§ Brief a: Copy out word for word the part of the listing that begins with the line containing "The height and width of the screenshot is (880, 1564)." and ends with the line containing "tap(1592, 325)".

***

# Black mask dogs



## 904bullys

Not sure if this belongs here or general discussion. But id love to see your skavorte black mask dogs preferably buckskin or fawn adba dog


----------



## Rudy4747

this is my boy Meaty he is about five months in these pics.
























I had been meaning to post these any way.


----------



## ames

awww Meaty looks like he is a trip. he is such a handsome boy!


----------



## Rudy4747

Thanks i don't remember if i posted new pics of him here but here they are lol.


----------



## 904bullys

Nice. I love meaty. Thats exactly what im talking about. Ch raisin. Grch mayday. Ch barracuda to name a few of my favorites


----------



## EL CUCO

904bullys said:


> Nice. I love meaty. Thats exactly what im talking about. Ch raisin. Grch mayday. Ch barracuda to name a few of my favorites


Mayday and Barracuda :thumbsup:


----------



## Rudy4747

904bullys said:


> Nice. I love meaty. Thats exactly what im talking about. Ch raisin. Grch mayday. Ch barracuda to name a few of my favorites


Thanks this is my dude! I really love love this pup funny you mention those dogs  some of my favorites too.

***

§ Brief b: Pick up the forum thread about black mask dogs right after its last post and keep it going.

***

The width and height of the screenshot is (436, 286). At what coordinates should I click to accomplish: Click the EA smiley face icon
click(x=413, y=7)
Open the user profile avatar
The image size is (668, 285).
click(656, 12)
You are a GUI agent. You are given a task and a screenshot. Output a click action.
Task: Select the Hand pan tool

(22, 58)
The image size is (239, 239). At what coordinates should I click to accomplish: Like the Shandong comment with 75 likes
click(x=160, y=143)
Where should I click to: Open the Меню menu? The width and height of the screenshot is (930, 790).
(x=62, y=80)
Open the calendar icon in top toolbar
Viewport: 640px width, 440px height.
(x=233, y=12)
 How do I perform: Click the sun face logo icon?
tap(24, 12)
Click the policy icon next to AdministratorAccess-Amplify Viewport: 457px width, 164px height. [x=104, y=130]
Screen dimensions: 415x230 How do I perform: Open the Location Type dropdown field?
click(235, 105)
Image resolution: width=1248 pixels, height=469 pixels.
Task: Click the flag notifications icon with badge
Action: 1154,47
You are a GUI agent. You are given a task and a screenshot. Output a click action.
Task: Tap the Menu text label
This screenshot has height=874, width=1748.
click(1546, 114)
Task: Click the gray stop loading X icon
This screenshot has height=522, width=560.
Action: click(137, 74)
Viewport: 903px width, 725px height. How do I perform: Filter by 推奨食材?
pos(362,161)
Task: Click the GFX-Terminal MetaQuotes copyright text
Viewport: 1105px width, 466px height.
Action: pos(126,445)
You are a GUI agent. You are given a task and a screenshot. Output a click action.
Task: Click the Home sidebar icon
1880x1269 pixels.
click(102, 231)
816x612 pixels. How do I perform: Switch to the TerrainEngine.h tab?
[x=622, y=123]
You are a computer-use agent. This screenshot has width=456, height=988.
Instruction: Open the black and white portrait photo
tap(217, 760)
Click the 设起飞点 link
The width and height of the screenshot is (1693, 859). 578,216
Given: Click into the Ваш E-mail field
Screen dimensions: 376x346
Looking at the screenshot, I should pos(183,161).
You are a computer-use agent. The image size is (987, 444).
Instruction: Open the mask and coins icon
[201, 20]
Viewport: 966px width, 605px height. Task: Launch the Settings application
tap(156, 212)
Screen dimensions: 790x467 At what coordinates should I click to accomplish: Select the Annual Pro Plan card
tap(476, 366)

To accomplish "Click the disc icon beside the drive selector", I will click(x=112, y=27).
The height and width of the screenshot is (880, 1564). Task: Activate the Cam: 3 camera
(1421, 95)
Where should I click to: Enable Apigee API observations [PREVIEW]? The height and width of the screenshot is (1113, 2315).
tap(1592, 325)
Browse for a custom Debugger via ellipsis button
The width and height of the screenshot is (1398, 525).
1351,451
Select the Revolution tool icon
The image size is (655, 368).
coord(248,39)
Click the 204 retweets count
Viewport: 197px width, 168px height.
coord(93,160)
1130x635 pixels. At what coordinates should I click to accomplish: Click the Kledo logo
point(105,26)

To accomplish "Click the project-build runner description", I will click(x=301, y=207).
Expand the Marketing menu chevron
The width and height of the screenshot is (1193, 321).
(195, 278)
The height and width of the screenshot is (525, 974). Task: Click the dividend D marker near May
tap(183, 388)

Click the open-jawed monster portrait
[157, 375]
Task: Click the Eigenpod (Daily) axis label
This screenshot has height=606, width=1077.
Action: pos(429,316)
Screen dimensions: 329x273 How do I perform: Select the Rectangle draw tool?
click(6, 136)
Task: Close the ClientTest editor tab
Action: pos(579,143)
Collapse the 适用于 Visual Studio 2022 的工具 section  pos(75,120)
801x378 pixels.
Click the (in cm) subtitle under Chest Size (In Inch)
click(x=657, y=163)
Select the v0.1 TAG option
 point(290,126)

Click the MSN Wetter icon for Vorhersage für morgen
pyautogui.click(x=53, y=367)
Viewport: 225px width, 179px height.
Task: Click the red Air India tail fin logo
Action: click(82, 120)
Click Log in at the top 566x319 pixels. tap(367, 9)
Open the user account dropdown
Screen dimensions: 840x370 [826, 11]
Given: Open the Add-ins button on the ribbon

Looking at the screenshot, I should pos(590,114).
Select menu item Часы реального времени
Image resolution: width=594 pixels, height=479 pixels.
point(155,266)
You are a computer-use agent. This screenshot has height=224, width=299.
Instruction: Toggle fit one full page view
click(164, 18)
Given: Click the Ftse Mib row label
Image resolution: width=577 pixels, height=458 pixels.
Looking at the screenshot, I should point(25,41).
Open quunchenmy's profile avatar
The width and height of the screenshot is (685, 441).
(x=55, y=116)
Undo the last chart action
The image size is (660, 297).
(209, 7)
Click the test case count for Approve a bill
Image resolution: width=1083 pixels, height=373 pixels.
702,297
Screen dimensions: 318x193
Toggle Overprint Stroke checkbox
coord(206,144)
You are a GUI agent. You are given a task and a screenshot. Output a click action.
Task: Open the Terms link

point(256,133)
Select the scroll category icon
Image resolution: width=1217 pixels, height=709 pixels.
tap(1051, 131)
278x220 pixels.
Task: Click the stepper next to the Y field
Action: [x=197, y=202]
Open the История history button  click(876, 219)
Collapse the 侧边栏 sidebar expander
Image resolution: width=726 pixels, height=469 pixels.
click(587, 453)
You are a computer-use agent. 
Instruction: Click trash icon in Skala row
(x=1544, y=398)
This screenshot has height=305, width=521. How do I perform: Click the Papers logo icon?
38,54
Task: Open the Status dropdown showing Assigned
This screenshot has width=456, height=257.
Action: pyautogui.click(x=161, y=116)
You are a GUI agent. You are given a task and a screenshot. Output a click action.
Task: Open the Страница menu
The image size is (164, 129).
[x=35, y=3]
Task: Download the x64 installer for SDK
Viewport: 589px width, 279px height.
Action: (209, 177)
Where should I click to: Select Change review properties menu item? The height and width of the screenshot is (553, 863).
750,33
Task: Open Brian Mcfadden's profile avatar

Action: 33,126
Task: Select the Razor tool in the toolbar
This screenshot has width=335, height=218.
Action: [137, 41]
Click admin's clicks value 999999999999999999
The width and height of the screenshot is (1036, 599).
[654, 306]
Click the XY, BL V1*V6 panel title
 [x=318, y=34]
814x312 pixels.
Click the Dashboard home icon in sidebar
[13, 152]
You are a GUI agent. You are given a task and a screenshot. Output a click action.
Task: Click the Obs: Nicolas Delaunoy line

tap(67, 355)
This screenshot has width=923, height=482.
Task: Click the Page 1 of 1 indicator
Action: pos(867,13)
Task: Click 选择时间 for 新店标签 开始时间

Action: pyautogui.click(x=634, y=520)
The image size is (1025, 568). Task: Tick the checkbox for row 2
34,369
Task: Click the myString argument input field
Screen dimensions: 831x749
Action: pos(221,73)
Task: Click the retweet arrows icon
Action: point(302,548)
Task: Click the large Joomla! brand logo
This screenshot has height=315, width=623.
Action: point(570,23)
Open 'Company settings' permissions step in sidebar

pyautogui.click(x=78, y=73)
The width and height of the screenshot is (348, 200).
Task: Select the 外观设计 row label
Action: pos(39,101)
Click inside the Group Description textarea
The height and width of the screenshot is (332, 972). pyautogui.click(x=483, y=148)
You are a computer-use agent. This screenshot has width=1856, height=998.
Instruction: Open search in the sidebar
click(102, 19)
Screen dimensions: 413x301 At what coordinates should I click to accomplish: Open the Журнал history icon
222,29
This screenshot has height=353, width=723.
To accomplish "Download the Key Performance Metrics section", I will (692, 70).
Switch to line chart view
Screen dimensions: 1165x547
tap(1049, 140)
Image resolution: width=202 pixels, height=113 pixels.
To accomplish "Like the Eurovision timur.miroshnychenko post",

***

§ Exercise response a:
The height and width of the screenshot is (880, 1564). Task: Activate the Cam: 3 camera
(1421, 95)
Where should I click to: Enable Apigee API observations [PREVIEW]? The height and width of the screenshot is (1113, 2315).
tap(1592, 325)

§ Exercise response b:
----------



## 904bullys

How about grch yellow or grch lukane


----------



## Rudy4747

gr ch yellow is awesome. Lukane is probably one of my tops he was great looking bulldog with so much ability.


----------



## shadyridge

My girl. Miss Rage


----------



## Blue_Nose_Bella

shadyridge said:


> My girl. Miss Rage


She's beautiful! What blood line is she? I want to see more pics of your dogs girl!


----------



## shadyridge

Hahahah I know ive been slacking on the pics. She is Chinaman/Frisco with some Sorrell thrown in.


----------



## Rudy4747

Very nice dog. She is gorgeous. Pretty nice bred too..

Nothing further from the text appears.